Anna Kouppanou’s Children’s Books Have Transformative Power, Exciting the Minds of Her Little Readers

August 21, 2021

Anna Kouppanou has won numerous awards for her books and is the Cyprus IBBY, Hans Christian Andersen Nominee for 2022. She is an educator, a philosopher of education, (Ph.D. in Philosophy of Education − UCL Institute of Education, University College London), a poet, and an author of children and young adult fiction.

Anna, who spoke with The National Herald, has immersed herself in children’s books and realistic fiction, dealing with important psychological and social issues and capturing contemporary depictions of childhood and adolescence.

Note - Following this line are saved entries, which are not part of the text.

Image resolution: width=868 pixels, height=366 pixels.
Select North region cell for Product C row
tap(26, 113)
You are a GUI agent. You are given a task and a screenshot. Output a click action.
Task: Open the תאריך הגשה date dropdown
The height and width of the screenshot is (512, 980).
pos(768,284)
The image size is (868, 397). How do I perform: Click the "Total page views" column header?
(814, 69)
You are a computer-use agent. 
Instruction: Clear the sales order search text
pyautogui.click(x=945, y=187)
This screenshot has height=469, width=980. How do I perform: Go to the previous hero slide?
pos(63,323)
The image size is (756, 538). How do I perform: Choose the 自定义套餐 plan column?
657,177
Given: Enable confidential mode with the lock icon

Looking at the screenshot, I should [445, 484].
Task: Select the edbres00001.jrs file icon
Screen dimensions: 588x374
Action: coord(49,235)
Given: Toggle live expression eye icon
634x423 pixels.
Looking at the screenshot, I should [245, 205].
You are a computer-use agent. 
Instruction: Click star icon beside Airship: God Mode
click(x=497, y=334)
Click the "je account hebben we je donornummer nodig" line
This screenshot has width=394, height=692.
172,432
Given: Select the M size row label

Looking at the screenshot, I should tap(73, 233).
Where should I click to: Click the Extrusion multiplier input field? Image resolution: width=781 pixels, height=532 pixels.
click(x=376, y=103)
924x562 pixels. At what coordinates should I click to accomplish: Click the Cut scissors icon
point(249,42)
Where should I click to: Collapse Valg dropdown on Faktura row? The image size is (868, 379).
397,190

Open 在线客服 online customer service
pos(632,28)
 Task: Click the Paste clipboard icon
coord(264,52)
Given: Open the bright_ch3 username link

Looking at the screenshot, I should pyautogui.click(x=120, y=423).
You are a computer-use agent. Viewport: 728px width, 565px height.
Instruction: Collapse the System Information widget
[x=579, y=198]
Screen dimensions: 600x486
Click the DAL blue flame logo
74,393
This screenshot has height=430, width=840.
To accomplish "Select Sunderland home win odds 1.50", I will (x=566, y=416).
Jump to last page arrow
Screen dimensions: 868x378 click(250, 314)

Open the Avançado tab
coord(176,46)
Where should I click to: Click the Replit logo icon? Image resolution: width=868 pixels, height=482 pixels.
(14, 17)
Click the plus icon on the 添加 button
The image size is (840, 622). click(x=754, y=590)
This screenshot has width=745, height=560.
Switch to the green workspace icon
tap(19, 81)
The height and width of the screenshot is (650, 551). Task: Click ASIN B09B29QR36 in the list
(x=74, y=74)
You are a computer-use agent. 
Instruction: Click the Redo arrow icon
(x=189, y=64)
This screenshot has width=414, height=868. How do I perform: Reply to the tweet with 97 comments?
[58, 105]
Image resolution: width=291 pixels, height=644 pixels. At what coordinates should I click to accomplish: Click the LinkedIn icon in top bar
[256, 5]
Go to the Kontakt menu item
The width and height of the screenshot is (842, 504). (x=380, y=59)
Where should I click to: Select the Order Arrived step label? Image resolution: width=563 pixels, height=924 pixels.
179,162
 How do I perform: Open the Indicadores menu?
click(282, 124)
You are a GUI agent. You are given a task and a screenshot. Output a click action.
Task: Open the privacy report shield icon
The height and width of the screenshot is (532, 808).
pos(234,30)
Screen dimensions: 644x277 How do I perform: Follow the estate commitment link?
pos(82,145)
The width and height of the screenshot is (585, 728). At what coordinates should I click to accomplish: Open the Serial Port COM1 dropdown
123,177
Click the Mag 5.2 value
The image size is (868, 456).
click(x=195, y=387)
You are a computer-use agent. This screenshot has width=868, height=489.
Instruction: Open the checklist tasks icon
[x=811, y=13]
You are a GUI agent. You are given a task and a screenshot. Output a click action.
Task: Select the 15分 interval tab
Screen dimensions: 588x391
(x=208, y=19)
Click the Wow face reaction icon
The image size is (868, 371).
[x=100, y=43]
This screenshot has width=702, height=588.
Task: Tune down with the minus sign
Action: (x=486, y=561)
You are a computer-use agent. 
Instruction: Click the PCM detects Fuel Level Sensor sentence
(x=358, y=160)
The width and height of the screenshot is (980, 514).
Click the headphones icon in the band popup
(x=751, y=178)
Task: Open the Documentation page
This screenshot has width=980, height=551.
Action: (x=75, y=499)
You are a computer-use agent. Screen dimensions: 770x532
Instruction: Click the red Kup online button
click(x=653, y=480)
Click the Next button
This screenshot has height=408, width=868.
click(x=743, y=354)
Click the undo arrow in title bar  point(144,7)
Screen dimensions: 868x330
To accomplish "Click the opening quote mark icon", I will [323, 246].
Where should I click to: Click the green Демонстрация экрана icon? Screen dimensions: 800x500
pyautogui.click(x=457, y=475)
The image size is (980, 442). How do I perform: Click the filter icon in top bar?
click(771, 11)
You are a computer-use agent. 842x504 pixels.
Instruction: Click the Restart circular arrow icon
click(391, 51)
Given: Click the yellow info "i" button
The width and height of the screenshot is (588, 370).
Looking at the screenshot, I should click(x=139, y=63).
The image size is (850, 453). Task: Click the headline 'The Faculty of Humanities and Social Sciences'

The National Herald: How did you start writing children’s books?

Anna Kouppanou: I started ‘writing’ before being able to write. I just uttered some rhyming lines – with one too many repetitions, and my mum put them down on paper. Then, throughout my childhood and teen years, I was expressing myself through poetry. Finally, during the last years of my BA in Education Studies, I started putting together some educational material, later realizing that I was writing a book. The book was then submitted to the Cyprus IBBY contest and won the first prize. The feeling was amazing, and I was thrown onto the path of writing for life. 

TNH: Which book is the one that influenced you in starting writing?

AK: If I can spot such an influence, then this would come from Louisa May Alcott’s Little Women. I think that my favorite heroine, Josephine ‘Jo’ March, who in my eyes seemed a lot like me – passionate and creative, with a quick temper and great resolve about becoming a writer – first planted the seed and a belief that writing is one of the most worthwhile endeavors in the world. The feeling of reading a wonderful book, telling you that writing is possible – indeed, bringing to life a fictional writer, who in a way coincided with the actual writer of the book – is incomparable.

TNH: How long does it take you to write a book?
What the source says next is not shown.